La Mercedes che tutti rimpiangono è tornata
Segnatevi luogo e data: Stoccarda, fino al 31 Maggio. Mercedes settimana scorsa ha inaugurato una nuova mostra intitolata “Close-up”, una serie ciclica di esibizioni che punta i riflettori sulle più rilevanti creazioni della casa. Si va dagli autobus alle leggende da corsa, dalle barche alle vetture da record, ma un’attenzione particolare è stata data alla stanza numero 5 battezzata ‘Youngtimer’. L’arcinoto termine indica quelle sportive che fanno venire gli occhioni lucidi alle generazioni un po’ più mature, classiche che spaziano dagli anni ’80 ad inizio anni 2000, e in prima linea la casa tedesca ha schierato un pezzo da 90 – scusate il gioco di parole – del 1990.

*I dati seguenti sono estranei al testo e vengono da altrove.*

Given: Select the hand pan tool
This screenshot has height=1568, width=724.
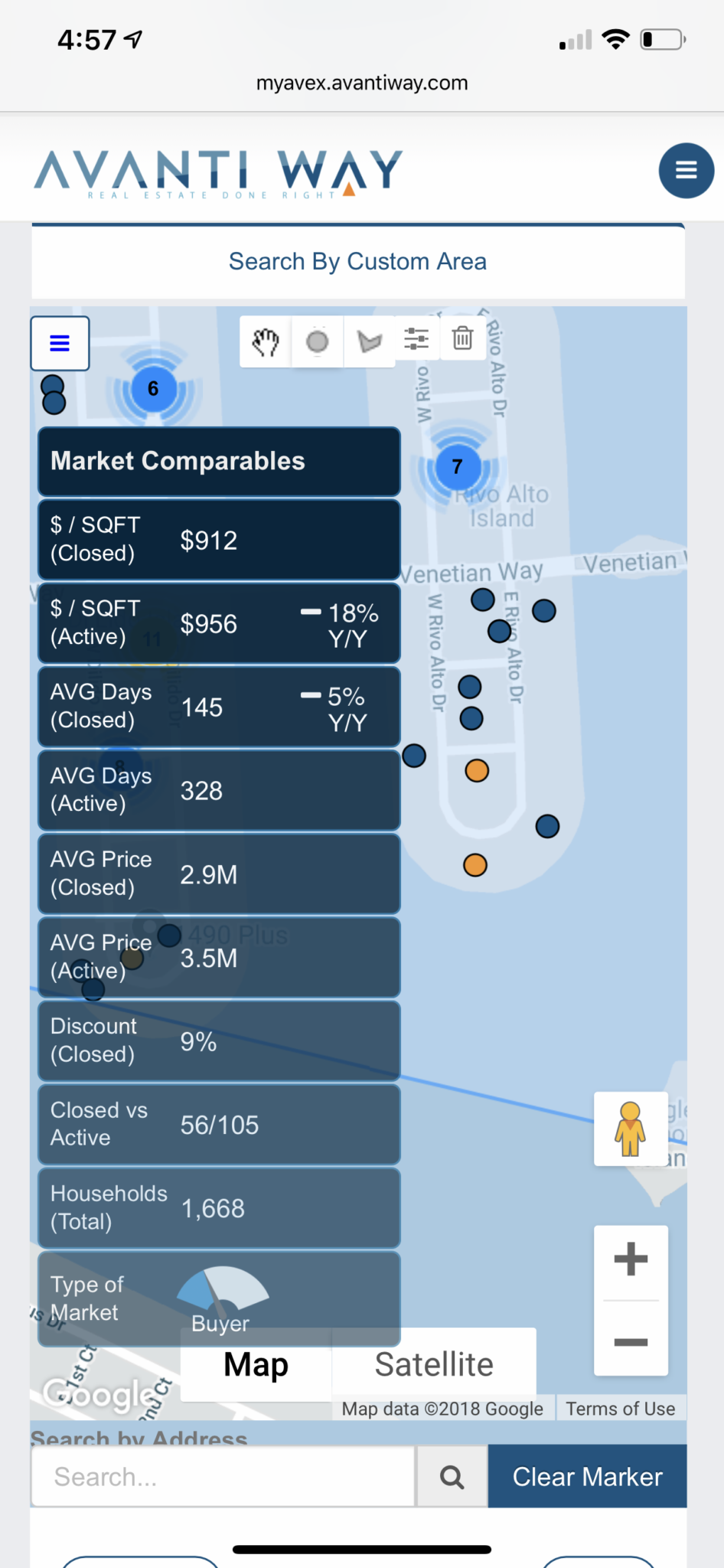Looking at the screenshot, I should pyautogui.click(x=266, y=341).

IL DTM NEL SANGUE. Parliamo della Mercedes-Benz 190 E 2.5-16 Evolution II, cui nome è lungo quasi quanto la propria striscia di successi. La Evo II nasce come ‘homologation special’, prodotta in soli 502 esemplari al fine di omologare la versione da corsa nel campionato DTM, estremamente competitivo e vinto dalla muscolosa berlina nel 1992. Sarebbero bastati 500 esemplari, ma la proverbiale razionalità tedesca abbondò: sia mai che gli ispettori contassero male, meglio avere margine. Prima ancora della meccanica la 2.5 stupiva per l’estetica da picchiatore, con stupendi passaruota gonfi, un’ala posteriore arrogantissima, corpo vettura schiacciato a terra e splitter prominente; non la scambiavate certo per la versione tranquilla.

PROGETTATA PER EMOZIONARE. Quando poi vi soffermavate su motore e prestazioni la 190 più cattiva di tutte non lasciava certo indifferenti. Il 2.5 quattro cilindri – inclinato di 15 gradi – venne sviluppato insieme a Cosworth, ed era in grado di erogare 235 cavalli con una velocità massima di 250 km/h… nonostante quell’alettone gargantuesco. Niente male per 36 anni fa. Differenziale autobloccante, cambio a cinque marce con prima in basso, barre antirollio maggiorate, sospensioni riviste, sterzo più diretto e tanti altri accorgimenti resero la Evo II una manna per la guida analogica, qualcosa che ad oggi facciamo fatica a ricordare.

IN BUONA COMPAGNIA. Mercedes invece vuole ricordarcelo eccome. Nonostante un listino pieno di elettriche e vetture sovrappeso qualcuno alla sede di Stoccarda vuole evidenziare i fasti del passato, iniziando proprio da una delle protagoniste del Motorsport, pluridecorata e capace di sviluppare quasi 400 cavalli in versione da corsa. La 2.5-16 Evo II non sarà da sola in quella stanza, le faranno compagnia altri mezzi dedicati alla guida: una Mercedes-McLaren SLR Roadster, una E 60 AMG del ’97, una CL 600, una SLK 230 Kompressor ed una speciale Classe A. Se avete in previsione una gita primaverile in Germania ora sapete che tappa aggiungere.